I’m so excited I don’t know what to do with myself.

I’m sick to my stomach with anxiety.

Am I going to ruin this amazing trip for myself? Is that bitch anxiety going to win? Will I ever get out from underneath her?

The bipolar thought occurred to me this morning as I was jogging. During our trip down south for the holidays I made fantastic strides with the jogging. I was also better rested than I’ve been in ages. Z let me sleep in almost every day. There were a lot of naps. Z went to work the day after we got back home and worked through the weekend as well. For the last two weeks I’ve been sleep deprived, which is my usual state. The jogging improvement evaporated. Today’s 5 miles were an exercise in frustration. Every step was a fight. I’m tired, compounded not just from lack of sleep, but because of the anxiety. Anxiety steals energy and leaves emptiness in its wake.

I got angrier and angrier at the anxiety for slowing me down. Why can’t I harness that energy into something worthwhile? Why can’t I be fucking manic for a bit? Why am I stuck with a condition that takes and takes and takes?

Ok, I don’t really want to be bipolar. Manic episodes are unpredictable and can cause terrible upheaval and hurt in the lives of those who suffer from bipolar. But the energy that I spend on the anxiety…I need that energy. I fucking want it back. I don’t want to fight this fight anymore. I want to be better. So I can enjoy the anticipation of a great night out with friends or a vacation with my husband. So I don’t have to move through the world encumbered by what feels like a 100lb coat made of my fears. I am pissed off at that bitch anxiety and how much she controls me.

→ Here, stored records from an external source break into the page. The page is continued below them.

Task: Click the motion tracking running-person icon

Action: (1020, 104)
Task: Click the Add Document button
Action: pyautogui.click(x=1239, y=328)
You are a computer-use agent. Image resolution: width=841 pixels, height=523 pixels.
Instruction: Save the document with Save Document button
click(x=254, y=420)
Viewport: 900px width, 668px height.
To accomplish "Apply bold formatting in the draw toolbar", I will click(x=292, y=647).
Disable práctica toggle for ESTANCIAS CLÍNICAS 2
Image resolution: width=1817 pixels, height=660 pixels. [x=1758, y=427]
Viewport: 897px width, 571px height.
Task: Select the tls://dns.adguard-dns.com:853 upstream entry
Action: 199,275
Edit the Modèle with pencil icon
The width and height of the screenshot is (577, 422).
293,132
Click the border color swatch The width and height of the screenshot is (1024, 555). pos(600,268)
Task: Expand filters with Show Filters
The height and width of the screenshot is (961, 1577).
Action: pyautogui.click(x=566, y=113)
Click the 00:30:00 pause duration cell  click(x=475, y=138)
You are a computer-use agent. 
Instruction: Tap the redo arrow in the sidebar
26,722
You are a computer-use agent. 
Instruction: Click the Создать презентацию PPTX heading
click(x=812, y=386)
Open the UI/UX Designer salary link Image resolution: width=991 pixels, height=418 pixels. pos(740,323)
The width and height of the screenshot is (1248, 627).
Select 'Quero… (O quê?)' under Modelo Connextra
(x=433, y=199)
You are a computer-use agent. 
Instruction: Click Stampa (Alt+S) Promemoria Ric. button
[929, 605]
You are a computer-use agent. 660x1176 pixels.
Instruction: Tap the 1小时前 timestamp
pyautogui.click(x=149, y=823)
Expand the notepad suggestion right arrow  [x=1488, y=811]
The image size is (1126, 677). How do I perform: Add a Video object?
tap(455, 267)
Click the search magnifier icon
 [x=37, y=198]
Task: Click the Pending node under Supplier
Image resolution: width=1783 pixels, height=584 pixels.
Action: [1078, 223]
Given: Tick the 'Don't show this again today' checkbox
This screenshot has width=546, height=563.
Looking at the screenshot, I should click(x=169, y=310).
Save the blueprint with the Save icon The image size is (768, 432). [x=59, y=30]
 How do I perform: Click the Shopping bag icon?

But there isn’t a cure. She isn’t going anywhere. She is as much a part of me as my mousy brown hair and blue eyes. The only way I will ever get the best of her is to fight through her bullshit. To go out to dinner and have a fucking awesome time after a day of lightheadedness and diarrhea caused by the bitch. To enjoy Miami even though this morning I woke up with an anxiety attack so bad that I had to take a chill pill immediately. To continue my jog even though my body is screaming at me give up. To keep trying. For Z, for T, for C, for myself. I will live my life in spite of her, hell I will live my life to spite her.

sleepy travel companion

My adorable traveling companion.

plane nap time

Z quietly sang C right to sleep after we took off.

bad jog

Pissed off jogger. Sometimes we have bad days. Feels pretty honest to document them as well.